FOX31 Denver obtained a search warrant that shows detectives believe thieves may be targeting cars at the airport as part of a larger chop-shop operation.

It became sort of a joke around Ronald Chaney’s home.

“For a Christmas party someone gave me a gift of a hubcap from a Toyota as a joke,” said Chaney.

But Chaney thought what happened at Denver International Airport was more expensive than funny, telling FOX31 Denver the insurance estimate for his losses is $3,000.

Two weeks ago, thieves hit Chaney’s 2010 Prius while he was parked in one of DIA.’s parking garages.

“I went out to my car and hit the unlock button and it lit up but something didn’t look right,” said Chaney.

His car’s tires and rims were gone, and, to evade security, the criminals replaced them with ones that were nearly worthless.

“At least they replaced it with something so I didn’t have concrete blocks to come home to, so I could actually get home that day,” Chaney says.

The city’s crime map shows airport victims have filed more than 15 reports this year for stolen car parts.

The search warrant may explain why. Agents from the Metro Auto Theft Task Force used it when they raided a Denver chop shop near Alameda and Lipan.

The task force granted FOX31 Denver exclusive access as they meticulously searched overhead and underground, recovering stolen vehicle parts for more than 15 victims.

According to the search warrant, detectives believe at least some of those victims had cars parked at Denver International Airport.

“You think you’re safe at the airport, especially when you pay $21 a day," Chaney says. "And then this happens."

Chaney expected more from airport security.

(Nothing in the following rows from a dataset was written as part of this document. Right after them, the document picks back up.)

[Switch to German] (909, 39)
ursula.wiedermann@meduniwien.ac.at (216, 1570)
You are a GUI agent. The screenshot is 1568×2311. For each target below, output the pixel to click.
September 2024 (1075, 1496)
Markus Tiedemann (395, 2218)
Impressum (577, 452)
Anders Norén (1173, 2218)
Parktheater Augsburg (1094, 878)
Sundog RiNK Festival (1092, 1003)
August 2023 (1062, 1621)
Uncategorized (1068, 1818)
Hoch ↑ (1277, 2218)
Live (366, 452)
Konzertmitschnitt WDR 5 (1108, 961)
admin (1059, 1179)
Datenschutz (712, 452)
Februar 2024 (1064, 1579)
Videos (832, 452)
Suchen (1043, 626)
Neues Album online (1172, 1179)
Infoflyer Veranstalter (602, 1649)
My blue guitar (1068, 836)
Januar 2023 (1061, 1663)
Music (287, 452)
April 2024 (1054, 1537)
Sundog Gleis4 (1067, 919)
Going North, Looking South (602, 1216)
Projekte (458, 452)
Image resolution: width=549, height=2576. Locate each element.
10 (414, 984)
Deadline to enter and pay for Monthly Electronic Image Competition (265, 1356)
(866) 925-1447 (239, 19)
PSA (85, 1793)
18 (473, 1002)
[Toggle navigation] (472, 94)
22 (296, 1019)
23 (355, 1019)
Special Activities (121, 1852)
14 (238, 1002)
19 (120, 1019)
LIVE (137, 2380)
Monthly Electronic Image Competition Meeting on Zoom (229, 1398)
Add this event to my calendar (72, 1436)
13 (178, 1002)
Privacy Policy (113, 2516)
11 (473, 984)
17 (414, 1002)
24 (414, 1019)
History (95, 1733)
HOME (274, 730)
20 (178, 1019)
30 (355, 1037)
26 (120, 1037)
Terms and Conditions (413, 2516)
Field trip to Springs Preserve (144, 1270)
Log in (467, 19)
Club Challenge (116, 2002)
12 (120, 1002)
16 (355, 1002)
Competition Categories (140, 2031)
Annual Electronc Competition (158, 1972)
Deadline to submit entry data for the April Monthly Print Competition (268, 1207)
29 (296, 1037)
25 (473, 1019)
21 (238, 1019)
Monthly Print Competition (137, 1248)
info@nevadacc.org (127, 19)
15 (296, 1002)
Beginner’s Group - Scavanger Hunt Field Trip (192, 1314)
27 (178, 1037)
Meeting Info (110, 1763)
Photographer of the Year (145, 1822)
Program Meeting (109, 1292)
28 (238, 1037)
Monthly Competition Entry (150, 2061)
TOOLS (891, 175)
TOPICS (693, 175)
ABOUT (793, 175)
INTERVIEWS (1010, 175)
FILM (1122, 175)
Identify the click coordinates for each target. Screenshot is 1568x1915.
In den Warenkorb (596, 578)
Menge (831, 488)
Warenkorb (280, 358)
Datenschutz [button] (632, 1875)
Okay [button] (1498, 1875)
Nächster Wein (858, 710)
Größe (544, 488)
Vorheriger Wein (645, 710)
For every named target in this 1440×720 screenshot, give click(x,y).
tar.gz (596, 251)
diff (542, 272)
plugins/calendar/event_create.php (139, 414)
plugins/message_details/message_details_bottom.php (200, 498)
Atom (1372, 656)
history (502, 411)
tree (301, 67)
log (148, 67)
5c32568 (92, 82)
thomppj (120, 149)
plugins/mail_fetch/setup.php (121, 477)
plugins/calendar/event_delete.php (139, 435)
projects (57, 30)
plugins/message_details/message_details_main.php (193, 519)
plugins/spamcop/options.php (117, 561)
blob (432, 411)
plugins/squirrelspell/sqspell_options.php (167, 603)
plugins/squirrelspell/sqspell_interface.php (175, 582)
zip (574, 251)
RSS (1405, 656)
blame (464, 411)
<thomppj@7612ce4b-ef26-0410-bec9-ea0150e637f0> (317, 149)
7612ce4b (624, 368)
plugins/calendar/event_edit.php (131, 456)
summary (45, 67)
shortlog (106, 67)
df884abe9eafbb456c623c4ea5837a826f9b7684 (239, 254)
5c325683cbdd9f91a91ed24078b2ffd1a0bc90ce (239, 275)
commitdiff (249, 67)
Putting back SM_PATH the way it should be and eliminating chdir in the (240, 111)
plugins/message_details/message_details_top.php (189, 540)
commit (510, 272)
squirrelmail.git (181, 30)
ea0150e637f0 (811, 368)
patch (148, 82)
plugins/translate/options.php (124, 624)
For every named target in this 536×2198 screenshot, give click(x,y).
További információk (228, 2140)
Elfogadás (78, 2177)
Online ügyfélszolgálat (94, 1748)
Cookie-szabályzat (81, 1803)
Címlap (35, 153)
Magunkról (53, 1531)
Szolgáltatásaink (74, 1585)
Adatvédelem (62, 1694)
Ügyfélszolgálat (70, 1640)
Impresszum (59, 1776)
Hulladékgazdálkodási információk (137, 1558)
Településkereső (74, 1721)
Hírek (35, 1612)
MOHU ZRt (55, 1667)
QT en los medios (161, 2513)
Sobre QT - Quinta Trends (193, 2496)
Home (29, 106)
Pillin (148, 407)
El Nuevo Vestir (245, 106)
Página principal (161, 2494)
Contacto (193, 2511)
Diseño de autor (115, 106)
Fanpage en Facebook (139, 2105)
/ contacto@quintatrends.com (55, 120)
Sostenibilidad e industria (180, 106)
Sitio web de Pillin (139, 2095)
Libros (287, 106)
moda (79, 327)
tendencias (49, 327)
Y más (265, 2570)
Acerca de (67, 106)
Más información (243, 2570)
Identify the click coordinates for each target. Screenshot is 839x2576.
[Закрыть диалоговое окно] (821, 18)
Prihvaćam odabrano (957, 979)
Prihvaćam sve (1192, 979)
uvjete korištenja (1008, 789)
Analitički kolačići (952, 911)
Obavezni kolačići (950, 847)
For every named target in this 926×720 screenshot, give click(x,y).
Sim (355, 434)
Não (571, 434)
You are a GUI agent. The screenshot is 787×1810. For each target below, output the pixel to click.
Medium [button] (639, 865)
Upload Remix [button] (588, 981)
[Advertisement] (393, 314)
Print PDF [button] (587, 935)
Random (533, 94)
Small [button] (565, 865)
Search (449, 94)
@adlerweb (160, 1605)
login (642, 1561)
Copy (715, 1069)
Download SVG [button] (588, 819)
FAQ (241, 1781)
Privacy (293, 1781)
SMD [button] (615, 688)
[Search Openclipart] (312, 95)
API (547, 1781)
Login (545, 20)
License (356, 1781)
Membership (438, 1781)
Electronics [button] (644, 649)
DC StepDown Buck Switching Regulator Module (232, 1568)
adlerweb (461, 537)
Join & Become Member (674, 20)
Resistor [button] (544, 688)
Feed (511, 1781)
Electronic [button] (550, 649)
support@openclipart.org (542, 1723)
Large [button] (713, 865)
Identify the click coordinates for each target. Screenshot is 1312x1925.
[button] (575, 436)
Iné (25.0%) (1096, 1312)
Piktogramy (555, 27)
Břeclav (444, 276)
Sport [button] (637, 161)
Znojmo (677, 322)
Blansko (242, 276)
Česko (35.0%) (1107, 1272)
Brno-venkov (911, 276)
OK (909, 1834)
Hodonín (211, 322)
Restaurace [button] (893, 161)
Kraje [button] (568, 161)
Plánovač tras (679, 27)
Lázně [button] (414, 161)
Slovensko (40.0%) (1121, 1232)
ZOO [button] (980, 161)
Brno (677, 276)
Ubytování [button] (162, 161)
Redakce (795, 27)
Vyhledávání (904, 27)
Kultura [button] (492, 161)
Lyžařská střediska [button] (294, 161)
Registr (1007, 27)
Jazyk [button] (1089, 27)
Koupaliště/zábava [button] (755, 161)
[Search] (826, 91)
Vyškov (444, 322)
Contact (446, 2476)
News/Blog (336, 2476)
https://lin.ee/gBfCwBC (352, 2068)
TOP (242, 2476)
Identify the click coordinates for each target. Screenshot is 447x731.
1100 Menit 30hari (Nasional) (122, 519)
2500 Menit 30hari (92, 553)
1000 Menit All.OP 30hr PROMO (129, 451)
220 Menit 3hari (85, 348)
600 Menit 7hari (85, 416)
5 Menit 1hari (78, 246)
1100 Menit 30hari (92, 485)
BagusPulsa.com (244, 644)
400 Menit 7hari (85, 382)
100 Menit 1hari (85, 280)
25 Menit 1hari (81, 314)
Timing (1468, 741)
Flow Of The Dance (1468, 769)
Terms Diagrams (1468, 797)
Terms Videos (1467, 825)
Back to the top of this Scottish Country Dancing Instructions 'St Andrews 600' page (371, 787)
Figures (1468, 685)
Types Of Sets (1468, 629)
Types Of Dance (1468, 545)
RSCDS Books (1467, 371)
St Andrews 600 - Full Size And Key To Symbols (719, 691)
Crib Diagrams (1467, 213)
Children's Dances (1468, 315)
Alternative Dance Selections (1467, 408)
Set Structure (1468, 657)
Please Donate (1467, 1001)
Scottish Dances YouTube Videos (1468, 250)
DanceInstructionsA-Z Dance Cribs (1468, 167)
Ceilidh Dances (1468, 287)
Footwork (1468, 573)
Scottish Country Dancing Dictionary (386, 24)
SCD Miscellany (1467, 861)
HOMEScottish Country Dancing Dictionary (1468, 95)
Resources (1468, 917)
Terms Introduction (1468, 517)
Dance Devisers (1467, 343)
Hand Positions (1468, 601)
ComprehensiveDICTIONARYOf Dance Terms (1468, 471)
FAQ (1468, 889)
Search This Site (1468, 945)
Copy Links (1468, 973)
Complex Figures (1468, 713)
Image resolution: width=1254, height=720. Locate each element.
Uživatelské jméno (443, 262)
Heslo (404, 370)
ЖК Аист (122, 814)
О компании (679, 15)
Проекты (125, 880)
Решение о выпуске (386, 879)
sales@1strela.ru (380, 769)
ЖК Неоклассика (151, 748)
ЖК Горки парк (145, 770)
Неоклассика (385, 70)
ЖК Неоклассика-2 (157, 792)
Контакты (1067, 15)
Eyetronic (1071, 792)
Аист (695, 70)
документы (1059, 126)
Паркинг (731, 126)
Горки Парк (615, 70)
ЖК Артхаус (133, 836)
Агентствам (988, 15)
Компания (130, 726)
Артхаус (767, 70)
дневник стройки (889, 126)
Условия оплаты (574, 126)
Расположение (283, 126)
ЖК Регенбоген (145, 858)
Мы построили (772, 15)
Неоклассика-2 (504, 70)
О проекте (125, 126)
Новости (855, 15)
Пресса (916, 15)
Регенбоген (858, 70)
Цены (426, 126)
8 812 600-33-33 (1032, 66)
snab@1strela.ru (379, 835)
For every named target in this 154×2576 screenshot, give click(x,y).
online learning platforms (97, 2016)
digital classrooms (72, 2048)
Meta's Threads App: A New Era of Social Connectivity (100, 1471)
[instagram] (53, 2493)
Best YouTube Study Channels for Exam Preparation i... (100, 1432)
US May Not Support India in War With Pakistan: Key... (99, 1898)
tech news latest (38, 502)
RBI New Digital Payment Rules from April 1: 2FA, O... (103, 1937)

He asked for surveillance video and was shocked when he says the airport told him the only cameras for garages are those used to record license plates.

According to a statement release by DIA officials, more than four million cars park at the airport every year. When that number is compared with reported crimes there are few problems, making parking at DIA extremely safe.

The airport reported no auto thefts in 2011. Because investigators can’t discuss specifics of the search warrant, it is unclear why the search warrant shows several vehicles were stolen from the airport.

DIA has security patrol the parking lot and police on duty 24 hours a day, seven days a week.